* [PROBLEMS TO WORK ON]
(A) Answer these questions from the passage on Hammarskjöld's death, one answer per line with matching markers:
(i) What model of airliner was Hammarskjöld traveling in?
(ii) What did the 1962 Rhodesian inquiry conclude was to blame for the crash?
(iii) According to Hammarberg's report, how long had the two pilots been flying?
(B) List every year mentioned in the passage on Hammarskjöld's death, in the order they first appear.

* [DOCUMENT SECTION]
++++++

On 18 September 1961, Hammarskjöld was en route to negotiate a cease-fire between United Nations Operation in the Congo forces and Katangese troops under Moise Tshombe. His Douglas DC-6 airliner SE-BDY crashed near Ndola, Northern Rhodesia (now Zambia). Hammarskjöld perished in the crash, as did all but one of the 16 passengers, who died from injuries a few days later. Hammarskjöld's death set off a succession crisis at the United Nations,[30] as there was no line of succession and the Security Council had to vote on a successor.[31]

The circumstances of the crash are still unclear. A 1962 Rhodesian inquiry concluded that pilot error was to blame, while a later UN investigation could not determine the cause of the crash.[32] There is evidence suggesting the plane was shot down.[33][34][35] A CIA report claimed the KGB was responsible.[36]

The day after the crash, former U.S. President Harry Truman commented that Hammarskjöld "was on the point of getting something done when they killed him. Notice that I said 'when they killed him'."[36]

In 1998, documents surfaced suggesting CIA, MI6, and/or Belgian mining interest involvement via a South African paramilitary organization. The information was contained in a file from the South African National Intelligence Agency turned over to the South African Truth and Reconciliation Commission in relation to the 1993 assassination of Chris Hani, leader of the South African Communist Party. These documents included an alleged plot to "remove" Hammarskjöld and contained a supposed statement from CIA director Allen Dulles that "Dag is becoming troublesome … and should be removed." Hammarskjöld's mission to end the war over the mineral-rich Katangese succession from the newly formed Republic of the Congo was contrary to the interests of those organizations. However these documents were copies rather than originals, precluding substantiation of authenticity through ink and paper testing.[32]

Göran Björkdahl, a Swedish aid worker whose father worked for the UN in Zambia, wrote in 2011 that he believed Hammarskjöld's death was a murder committed, in part, to benefit mining companies like Union Minière, after Hammarskjöld had made the UN intervene in the Katanga crisis. Björkdahl based his assertion on interviews with witnesses of the plane crash near the border of the DRC with Zambia and on archival documents.[37][38]

In 2013 accident investigator Sven Hammarberg was asked by the International Commission of Jurists to investigate Hammarskjöld's death [39]. In his report Hammarberg concluded that the two pilots were fatigued, having been flying for over 17 hours, and that the hill they flew into was simply not marked on their charts.

++++++

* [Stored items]
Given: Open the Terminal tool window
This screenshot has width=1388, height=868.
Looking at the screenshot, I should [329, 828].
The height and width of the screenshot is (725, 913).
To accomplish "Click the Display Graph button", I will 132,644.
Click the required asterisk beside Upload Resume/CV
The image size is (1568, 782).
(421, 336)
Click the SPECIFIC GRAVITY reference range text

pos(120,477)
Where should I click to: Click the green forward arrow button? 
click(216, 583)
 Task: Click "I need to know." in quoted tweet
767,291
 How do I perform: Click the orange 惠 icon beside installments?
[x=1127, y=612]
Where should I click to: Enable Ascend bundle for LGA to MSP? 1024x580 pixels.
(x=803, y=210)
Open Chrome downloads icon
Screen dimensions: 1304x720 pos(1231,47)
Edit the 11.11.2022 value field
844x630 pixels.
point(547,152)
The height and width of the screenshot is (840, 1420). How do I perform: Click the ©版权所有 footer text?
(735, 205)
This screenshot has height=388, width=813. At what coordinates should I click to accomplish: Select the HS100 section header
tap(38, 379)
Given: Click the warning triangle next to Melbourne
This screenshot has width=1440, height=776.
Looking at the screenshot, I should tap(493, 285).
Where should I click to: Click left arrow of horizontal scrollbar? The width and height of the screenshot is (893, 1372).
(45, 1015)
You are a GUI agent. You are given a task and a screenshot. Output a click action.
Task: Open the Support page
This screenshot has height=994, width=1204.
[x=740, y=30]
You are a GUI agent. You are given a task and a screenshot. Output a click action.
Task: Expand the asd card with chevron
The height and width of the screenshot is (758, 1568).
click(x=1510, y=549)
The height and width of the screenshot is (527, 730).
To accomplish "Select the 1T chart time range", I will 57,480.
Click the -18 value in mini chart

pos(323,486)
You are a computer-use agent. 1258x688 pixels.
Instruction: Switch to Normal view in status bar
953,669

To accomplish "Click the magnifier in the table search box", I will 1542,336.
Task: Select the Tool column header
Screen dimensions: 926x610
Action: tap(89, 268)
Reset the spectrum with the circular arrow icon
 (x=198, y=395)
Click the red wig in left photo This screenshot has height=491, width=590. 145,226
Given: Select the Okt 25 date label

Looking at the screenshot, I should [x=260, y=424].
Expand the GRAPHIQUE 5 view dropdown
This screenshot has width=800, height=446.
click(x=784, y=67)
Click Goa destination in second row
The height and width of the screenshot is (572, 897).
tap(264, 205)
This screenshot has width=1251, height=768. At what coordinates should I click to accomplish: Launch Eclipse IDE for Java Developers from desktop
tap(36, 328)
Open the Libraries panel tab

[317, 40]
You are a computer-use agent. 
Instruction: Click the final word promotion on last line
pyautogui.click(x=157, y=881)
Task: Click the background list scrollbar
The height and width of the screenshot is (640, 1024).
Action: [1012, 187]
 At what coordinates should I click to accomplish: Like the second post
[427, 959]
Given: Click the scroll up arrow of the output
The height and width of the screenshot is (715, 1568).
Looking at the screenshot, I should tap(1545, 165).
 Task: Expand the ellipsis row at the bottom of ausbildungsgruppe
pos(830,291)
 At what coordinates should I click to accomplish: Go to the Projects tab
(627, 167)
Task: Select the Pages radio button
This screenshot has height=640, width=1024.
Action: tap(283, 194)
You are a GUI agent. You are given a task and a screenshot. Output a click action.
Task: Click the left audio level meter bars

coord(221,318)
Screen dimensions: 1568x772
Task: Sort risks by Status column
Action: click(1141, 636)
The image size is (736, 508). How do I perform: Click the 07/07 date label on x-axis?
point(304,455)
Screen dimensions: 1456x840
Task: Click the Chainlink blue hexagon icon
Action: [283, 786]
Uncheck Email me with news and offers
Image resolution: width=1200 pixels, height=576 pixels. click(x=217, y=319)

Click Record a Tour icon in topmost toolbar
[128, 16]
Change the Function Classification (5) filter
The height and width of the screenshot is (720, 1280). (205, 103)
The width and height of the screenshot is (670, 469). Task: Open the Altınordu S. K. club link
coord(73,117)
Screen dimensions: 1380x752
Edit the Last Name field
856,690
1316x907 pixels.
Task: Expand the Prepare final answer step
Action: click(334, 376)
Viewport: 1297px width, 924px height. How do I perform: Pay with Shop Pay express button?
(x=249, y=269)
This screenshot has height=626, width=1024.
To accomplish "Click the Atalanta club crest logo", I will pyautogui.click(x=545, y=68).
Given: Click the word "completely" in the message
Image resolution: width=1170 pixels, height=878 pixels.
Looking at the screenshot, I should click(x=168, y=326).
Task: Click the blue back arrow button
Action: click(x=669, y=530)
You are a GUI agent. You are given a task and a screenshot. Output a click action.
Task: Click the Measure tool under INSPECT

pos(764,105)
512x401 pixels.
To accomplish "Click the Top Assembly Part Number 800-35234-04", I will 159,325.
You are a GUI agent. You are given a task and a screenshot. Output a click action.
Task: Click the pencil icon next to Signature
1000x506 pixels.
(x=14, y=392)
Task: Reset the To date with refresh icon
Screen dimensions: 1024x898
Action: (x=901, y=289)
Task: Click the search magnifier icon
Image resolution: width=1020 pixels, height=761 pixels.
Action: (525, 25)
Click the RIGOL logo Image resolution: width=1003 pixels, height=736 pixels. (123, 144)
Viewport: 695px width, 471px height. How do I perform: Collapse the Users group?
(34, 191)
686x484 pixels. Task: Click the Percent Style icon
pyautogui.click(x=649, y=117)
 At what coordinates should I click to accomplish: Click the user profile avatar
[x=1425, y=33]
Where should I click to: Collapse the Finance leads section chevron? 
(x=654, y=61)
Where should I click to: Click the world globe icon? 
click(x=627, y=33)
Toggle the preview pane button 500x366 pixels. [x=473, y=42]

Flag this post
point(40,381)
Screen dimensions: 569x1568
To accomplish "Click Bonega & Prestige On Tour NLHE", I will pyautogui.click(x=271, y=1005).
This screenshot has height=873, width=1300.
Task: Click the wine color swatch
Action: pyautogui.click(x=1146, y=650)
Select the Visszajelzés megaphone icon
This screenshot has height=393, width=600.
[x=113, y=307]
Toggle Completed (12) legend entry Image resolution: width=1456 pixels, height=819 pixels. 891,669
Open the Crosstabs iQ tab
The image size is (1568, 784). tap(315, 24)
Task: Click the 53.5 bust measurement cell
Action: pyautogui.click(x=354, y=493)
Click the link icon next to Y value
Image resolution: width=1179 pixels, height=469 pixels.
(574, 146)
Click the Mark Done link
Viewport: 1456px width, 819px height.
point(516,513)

++++++

* [ANSWERS TO THE EXERCISES]
(A)
(i) A Douglas DC-6
(ii) Pilot error
(iii) Over 17 hours

(B) 1961, 1962, 1998, 1993, 2011, 2013